11.24.2015

limpar os pés e pedir licença

Uma excitação levemente alcoolizada. Era o momento perfeito, pensou ele assim que ela o convidou para subir. Tinha-a acompanhado a casa apenas pelo tradicional cavalheirismo e agora adivinhava um mundo de prazer à sua frente, pelo menos por uma noite. Sexo quase de certeza e, com sorte, repetido na manhã seguinte. 

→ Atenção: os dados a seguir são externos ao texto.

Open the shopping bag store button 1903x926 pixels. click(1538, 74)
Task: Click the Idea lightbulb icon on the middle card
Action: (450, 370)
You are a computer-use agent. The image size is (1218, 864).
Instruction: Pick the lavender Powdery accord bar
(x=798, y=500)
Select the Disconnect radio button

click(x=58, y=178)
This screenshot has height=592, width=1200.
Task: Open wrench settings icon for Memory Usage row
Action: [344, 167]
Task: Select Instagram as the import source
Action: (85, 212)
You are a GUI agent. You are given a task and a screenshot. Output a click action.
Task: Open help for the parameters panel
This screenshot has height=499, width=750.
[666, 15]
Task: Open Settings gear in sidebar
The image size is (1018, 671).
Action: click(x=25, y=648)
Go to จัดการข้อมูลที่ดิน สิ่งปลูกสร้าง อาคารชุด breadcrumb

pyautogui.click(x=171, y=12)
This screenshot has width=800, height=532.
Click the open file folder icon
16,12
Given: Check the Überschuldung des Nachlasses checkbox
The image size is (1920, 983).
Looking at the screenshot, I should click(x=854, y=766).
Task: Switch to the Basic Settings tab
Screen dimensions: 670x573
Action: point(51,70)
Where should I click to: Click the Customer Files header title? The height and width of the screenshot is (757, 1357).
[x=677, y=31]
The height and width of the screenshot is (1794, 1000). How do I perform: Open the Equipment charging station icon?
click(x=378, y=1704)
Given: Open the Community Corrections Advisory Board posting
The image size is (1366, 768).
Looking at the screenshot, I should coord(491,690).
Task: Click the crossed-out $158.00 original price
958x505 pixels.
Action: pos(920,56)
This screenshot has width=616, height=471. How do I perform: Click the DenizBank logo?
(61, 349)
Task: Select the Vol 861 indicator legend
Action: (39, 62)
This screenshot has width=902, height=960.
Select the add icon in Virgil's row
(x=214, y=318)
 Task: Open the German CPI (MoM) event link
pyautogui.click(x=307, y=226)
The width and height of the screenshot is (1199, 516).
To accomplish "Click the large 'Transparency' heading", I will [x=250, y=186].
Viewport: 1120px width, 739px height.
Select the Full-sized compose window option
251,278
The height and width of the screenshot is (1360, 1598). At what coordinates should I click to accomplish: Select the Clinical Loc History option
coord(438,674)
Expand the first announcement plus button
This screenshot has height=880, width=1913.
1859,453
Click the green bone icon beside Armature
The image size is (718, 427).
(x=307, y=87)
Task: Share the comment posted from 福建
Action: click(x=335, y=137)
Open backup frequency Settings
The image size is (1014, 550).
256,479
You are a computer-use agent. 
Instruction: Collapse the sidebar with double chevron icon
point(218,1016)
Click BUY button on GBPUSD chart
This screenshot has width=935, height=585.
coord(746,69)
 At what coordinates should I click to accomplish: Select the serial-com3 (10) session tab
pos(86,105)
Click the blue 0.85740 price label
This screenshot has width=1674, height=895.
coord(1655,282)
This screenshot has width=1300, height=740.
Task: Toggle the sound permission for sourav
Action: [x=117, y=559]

- Só um copo de vinho, então! - disse.

Ela sorriu. Adorava que os homens não admitissem ao que iam. Sempre lhe pareceu que eram os mais sinceros na cama, aqueles que eram mais mentirosos nas palavras. O último com que tinha tentado rasgar a solidão em que vive dissera apenas "claro!" e, com tanta ânsia e clarividência masculina, ela acabara a olhar para uma melga que tropeçava no tecto do quarto enquanto ele se masturbava dentro dela. Fez-lhe o favor de o deixar acabar e depois inventou uma desculpa qualquer para o mandar embora. Não houve manhã seguinte.
Subiram num elevador demasiado pequeno para os dois. Ainda não era o momento de se tocarem e, sobretudo, de se cheirarem. Depois de uma noite a dançar num dos poucos bares da cidade onde ainda se fuma, não era pelos aromas que se iam atrair. 

- Em que andar vives?
- Quinto. É rápido.

Ela abriu a porta e entrou primeiro, sem limpar os sapatos no tapete. Foi à cozinha confirmar que tinha uma garrafa de vinho tinto com um rótulo que não parecesse muito mau. Ele demorou alguns segundos no tapete de entrada e depois, já sem contacto visual com ela, pôs a cabeça dentro de casa e pediu licença com o primeiro passo.

- Não sejas tolo. Entra!

A vantagem do vinho é que substitui as palavras quando elas ficam presas na língua. Deram alguns goles pequenos entre sorrisos amarelos e atrapalhados, até ele se encostar à parede e desligar o interruptor da luz com as costas. Foi sem querer, mas pareceu de propósito. O primeiro beijo não teve testemunhas oculares.
Não era a primeira vez que passava a noite na casa duma mulher acabada de conhecer, mas sentia-se um pouco intimidado. Além disso, sempre achou que o melhor Amor é aquele em que se entra devagar, a pedir licença depois de limpar bem os pés. 
Já na cama, nu e com o falo no descanso do guerreiro, lembrou-se do seu primeiro pensamento: "com sorte, sexo na manhã seguinte". Ela também já dormia mas, entre os seus sonhos, abraçou-o e pousou-lhe a cabeça no peito com a leveza duma andorinha.
O sexo em que se limpa os pés à entrada e se pede licença é o sexo que se prolonga no tempo. Às vezes na vida.
Quem sabe?

10 comentários:

Anónimo disse...

Gostei muito.

Salsa disse...

Huau!!!
já vi esta cena em algum lugar a minha vida!

marta disse...

:) muito bom!

Ivar C disse...

anónimo, obrigado. :)

nuno salsa, bem vindo. :)

marta obrigado. :)

Janita disse...

Com ou sem pedidos de licença para entrar numa casa para onde já se sabe ao que se vai e limpando ou não os pés do tapete da entrada- o que acho muito bem - não compreendo como é que uma mulher leva para sua casa e mete na cama um fulano que nunca viu antes mais pintado!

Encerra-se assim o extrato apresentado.